The following words are from Claudia:
What I learned from my mother’s passing guided my decisions on end-of-life care for my husband. In Memoir I describe the palliative care my mother received and how peacefully she died. “One breath, then another, and then no breath at all.” This experience of her death and the support and comfort I received from the palliative care team at my mother’s retirement residence, had a significant influence on my decision to do everything I could, within reason, to bring Adam home to die.

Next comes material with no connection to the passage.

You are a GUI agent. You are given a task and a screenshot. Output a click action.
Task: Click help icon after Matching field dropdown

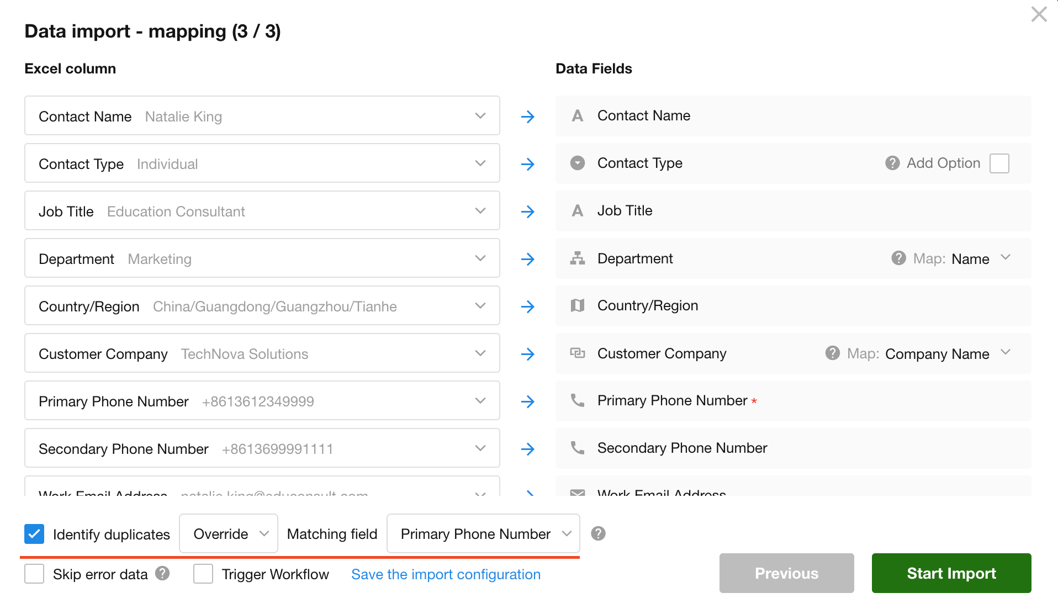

In my first book, I ask my mother’s doctor, “What will death be like? What should I anticipate in terms of physical signs?” Once Adam was home in the care of the community palliative team, that knowledge helped my daughters and I prepare for his passing and not be afraid when we saw those near to death changes in his skin colour and breathing patterns.
I hope that what I wrote in Memoir will also help me now on the grief journey I’m just beginning and guide me through my deep sorrow toward renewal in time.
I’m in the early stages of a second book, A Good Death, based on my experience of being with Adam at home during the last days of his life. The book focuses on the concept of being actively involved in decision making around your own or your loved one’s death: dying at home, making critical decisions about non-resuscitation, and preparing for death by having all of your documents organized.
I’m encouraging people to acknowledge that death is a part of life and not to be afraid of dying and death. I’m writing about how important it is to educate ourselves on the medical practices and emotional support that palliative care and hospice services offer us. I’m especially encouraging people, if it is at all possible, to choose for themselves or their loved one to die in the peacefulness of their own home.
I’m committed to advocating for palliative care and hospice services and for expanding capacity and access to these resources. We need to understand the benefits these services provide so that we can trust that it is possible to experience a good and peaceful death.
I think many of us have lost sight of the fact that death is a part of life and when it is inevitable, rather than fighting it to the end and demanding a multitude of heroic measures, we should learn to accept life’s natural progress towards death when it is near and seek out the opportunities our community palliative team offers for a gentle passing.
I also think if we better understand that a pain free death is possible in our current system of palliative care and hospice services a great deal of the fear and anxiety that surrounds the assisted suicide issue would be alleviated.
A good and peaceful death can go a long way to helping the healing process for the family members left behind.